Guo Jin-Min, Shu He, Wang Lei, Xu Jian-Jiang, Niu Xue-Cai, Zhang Li
Department of Pharmacology, Jinan Military General Hospital, Jinan, Shandong, China.
Department of Orthopaedics, Jinan Military General Hospital, Jinan, Shandong, China.
CNS Neurosci Ther. 2017 Apr;23(4):360-369. doi: 10.1111/cns.12686. Epub 2017 Mar 2.
Stroke is a major cause of mortality and disability, especially for postmenopausal women. In view of the protective action of estrogen, hormone therapy remains the only effective way to limit this risk. The objective of this study was to investigate the efficiency and underlying mechanisms of estrogen neuroprotection.
Subcutaneous injection of 17β-estradiol in rats after ovariectomy (OVX) was used to manipulate estrogen level and explore the effects of estrogen in cerebral ischemic damage both in vivo and in vitro. Silent mating type information regulation 2 homolog 1 (SIRT1) knockout mice and adenosine monophosphate (AMP)-activated kinase (AMPK) inhibitor Compound C were also used to investigate the underlying pathway of estrogen.

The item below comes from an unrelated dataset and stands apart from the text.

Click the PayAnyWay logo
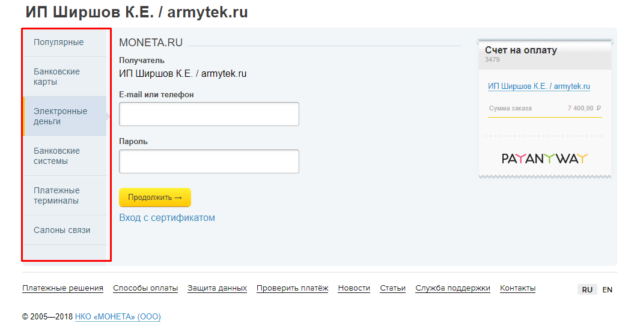The height and width of the screenshot is (335, 634). pyautogui.click(x=544, y=159)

Estrogen deficiency induced by OVX aggravated brain infarction in experimentally induced cerebral ischemia rats, whereas estrogen pretreatment reduced ischemia-induced cerebral injuries. Neurons of estrogen deficiency models were susceptible to apoptosis under oxygen-glucose deprivation (OGD). In contrast, neurons with estrogen-supplemented serum exhibited restored resistance to cell apoptosis. In OGD neurons, estrogen promoted AMPK activation through estrogen receptor α, and neuroprotection of estrogen was prevented by AMPK inhibition. Estrogen increased SIRT1 expression and activation, and estrogen-induced AMPK activation disappeared in SIRT1 knockout neurons. Moreover, estrogen-induced neuroprotection was abolished in SIRT1 knockout mice and AMPK-inhibited rats.
Our data support that estrogen protects against ischemic stroke through preventing neuron death via the SIRT1-dependent AMPK pathway.
中风是导致死亡和残疾的主要原因,对绝经后女性而言尤其如此。鉴于雌激素的保护作用,激素疗法仍然是降低这种风险的唯一有效方法。本研究的目的是探讨雌激素神经保护作用的有效性及潜在机制。
采用去卵巢(OVX)大鼠皮下注射17β-雌二醇的方法来调控雌激素水平,探讨雌激素在体内和体外对脑缺血损伤的影响。还利用沉默交配型信息调节2同源物1(SIRT1)基因敲除小鼠和单磷酸腺苷(AMP)激活的蛋白激酶(AMPK)抑制剂Compound C来研究雌激素的潜在作用途径。
OVX诱导的雌激素缺乏加重了实验性脑缺血大鼠的脑梗死,而雌激素预处理减轻了缺血诱导的脑损伤。雌激素缺乏模型的神经元在氧糖剥夺(OGD)条件下易发生凋亡。相反,补充雌激素血清的神经元对细胞凋亡的抵抗能力得以恢复。在OGD神经元中,雌激素通过雌激素受体α促进AMPK激活,而AMPK抑制可阻断雌激素的神经保护作用。雌激素增加SIRT1的表达和激活,且雌激素诱导的AMPK激活在SIRT1基因敲除神经元中消失。此外,雌激素诱导的神经保护作用在SIRT1基因敲除小鼠和AMPK抑制的大鼠中被消除。
我们的数据支持雌激素通过SIRT1依赖的AMPK途径预防神经元死亡,从而对缺血性中风起到保护作用。